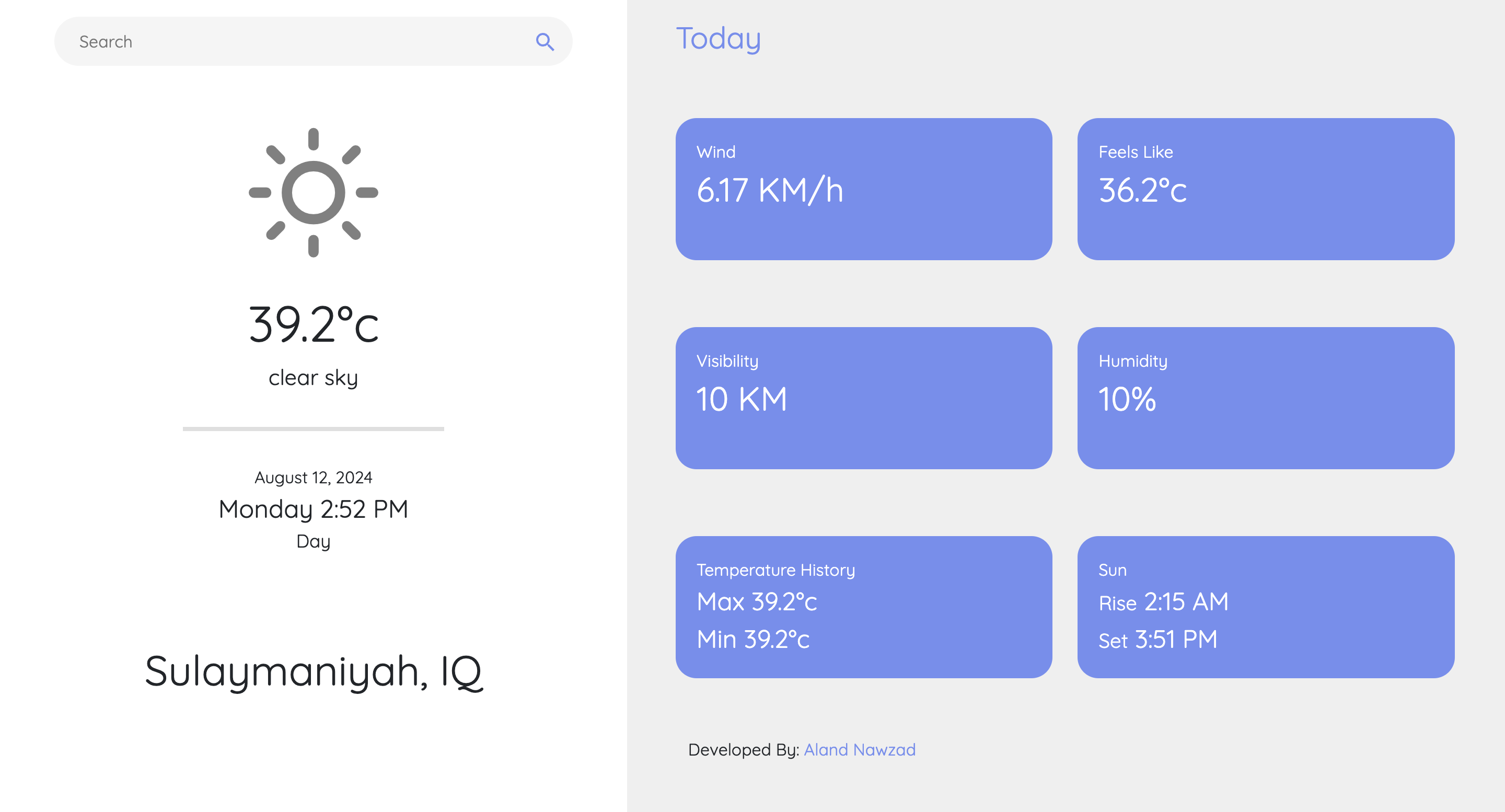Open the Aland Nawzad developer link

(860, 749)
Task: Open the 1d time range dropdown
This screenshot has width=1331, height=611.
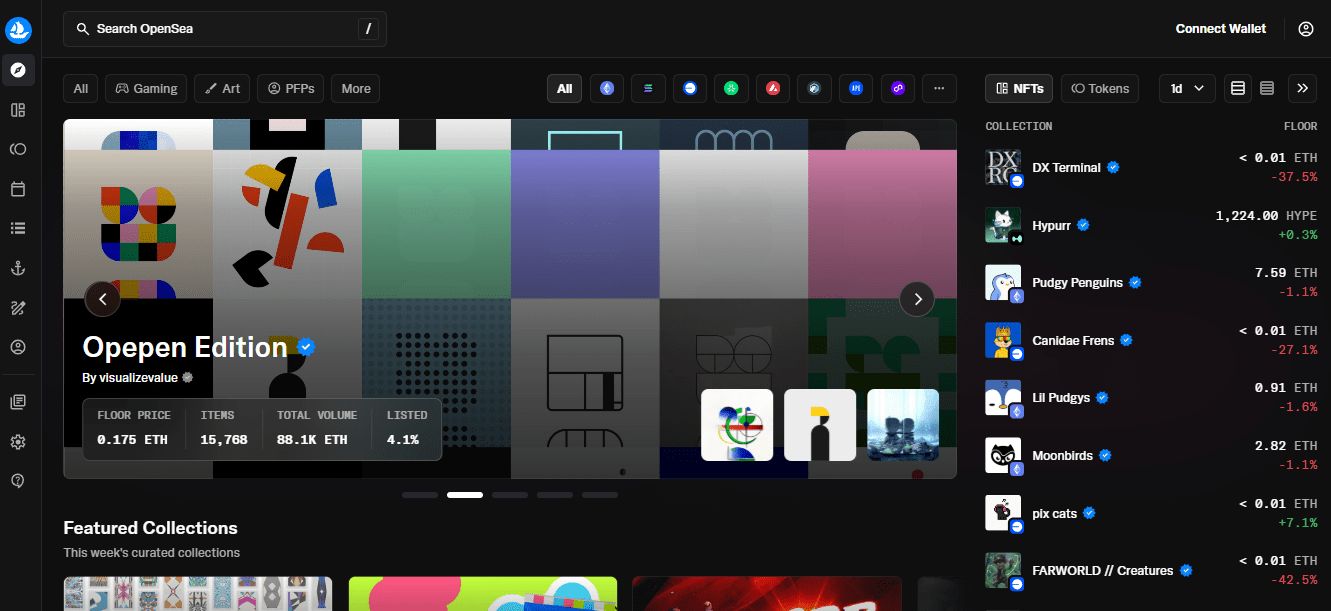Action: point(1186,89)
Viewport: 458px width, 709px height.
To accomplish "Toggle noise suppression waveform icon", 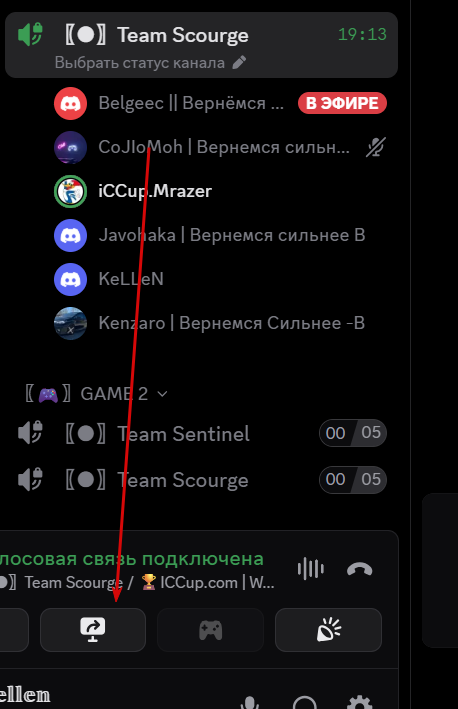I will coord(311,569).
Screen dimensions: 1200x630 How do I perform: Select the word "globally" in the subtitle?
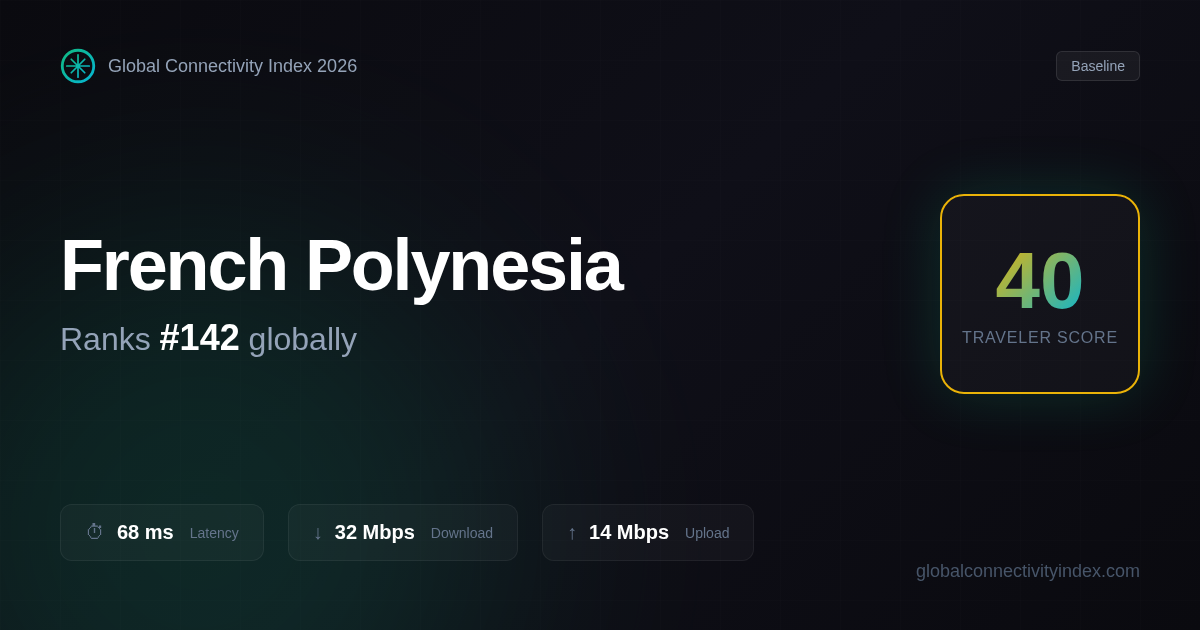pyautogui.click(x=302, y=339)
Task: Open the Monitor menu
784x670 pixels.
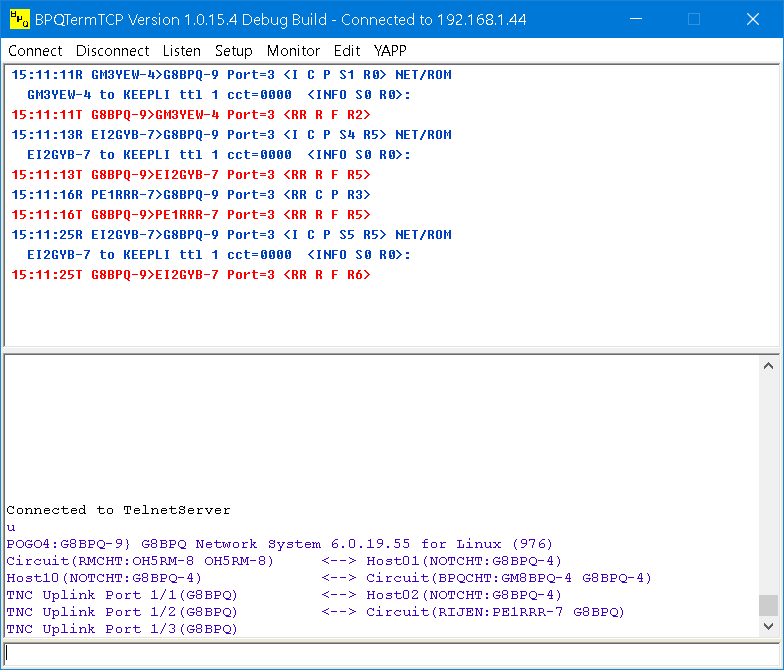Action: pyautogui.click(x=293, y=51)
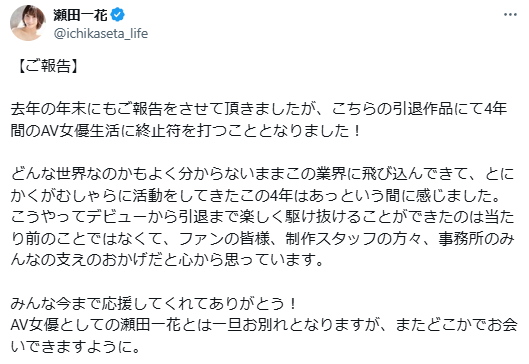Click the line starting with り前のことではなくて
The width and height of the screenshot is (529, 364).
click(262, 239)
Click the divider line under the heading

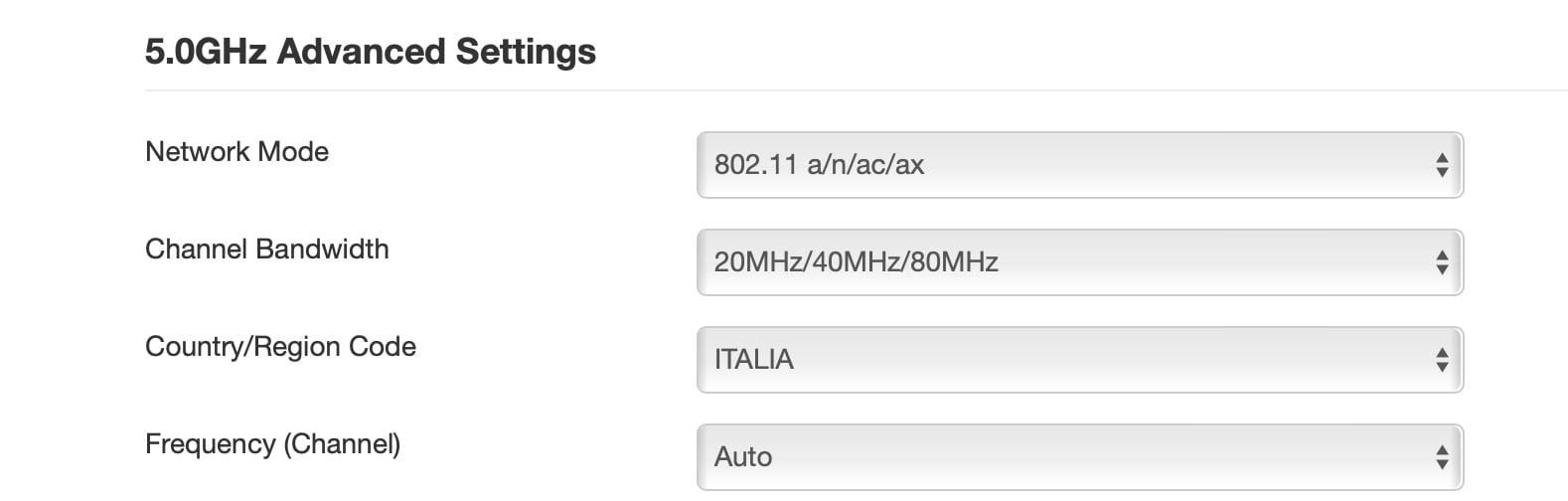(855, 90)
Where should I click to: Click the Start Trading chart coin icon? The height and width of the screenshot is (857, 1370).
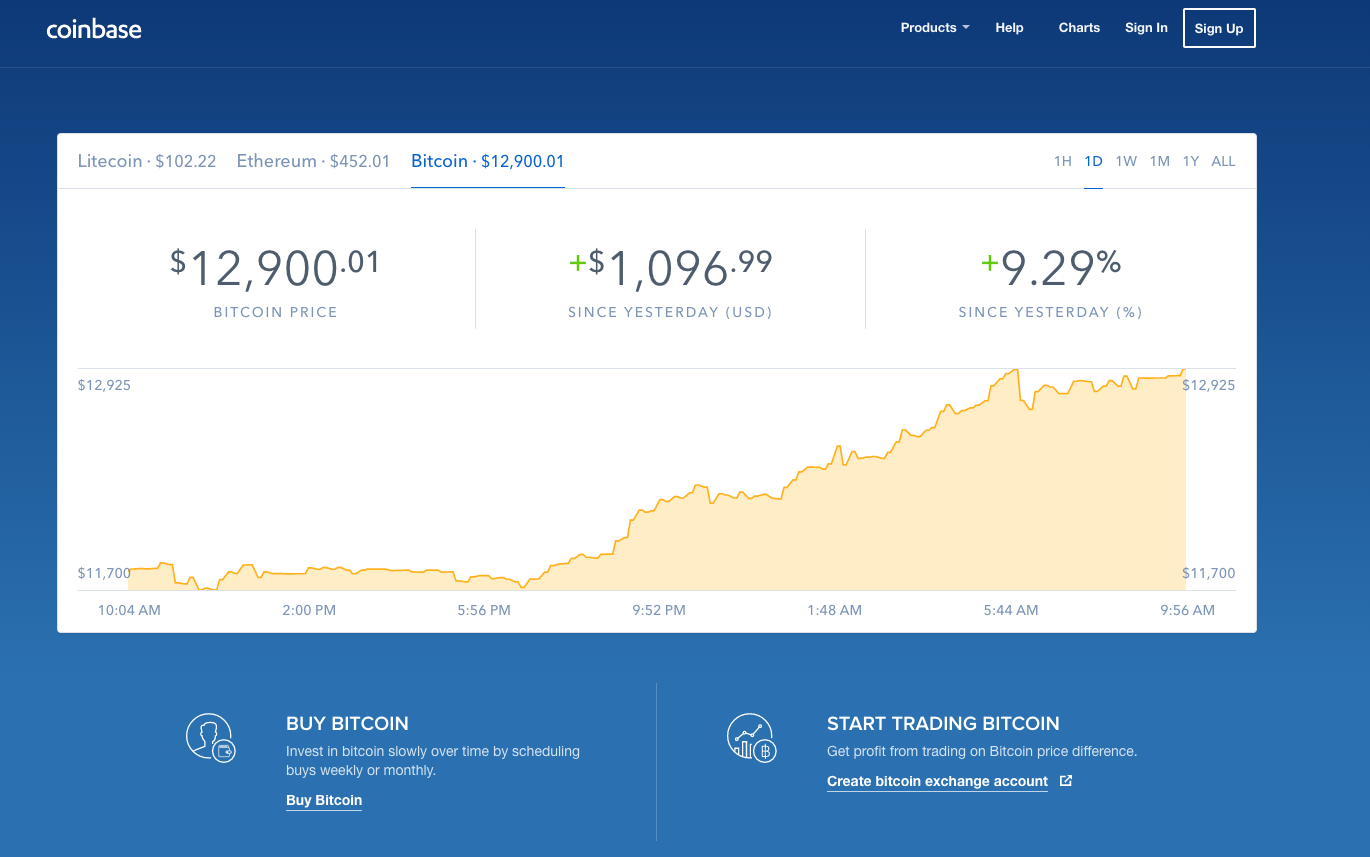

-------------------------

§ **Problem description**:
Copy out every line of the material above that contains the string "Task".

§ **Expected answer**:
Task: Open the 1d time range dropdown
Task: Open the Monitor menu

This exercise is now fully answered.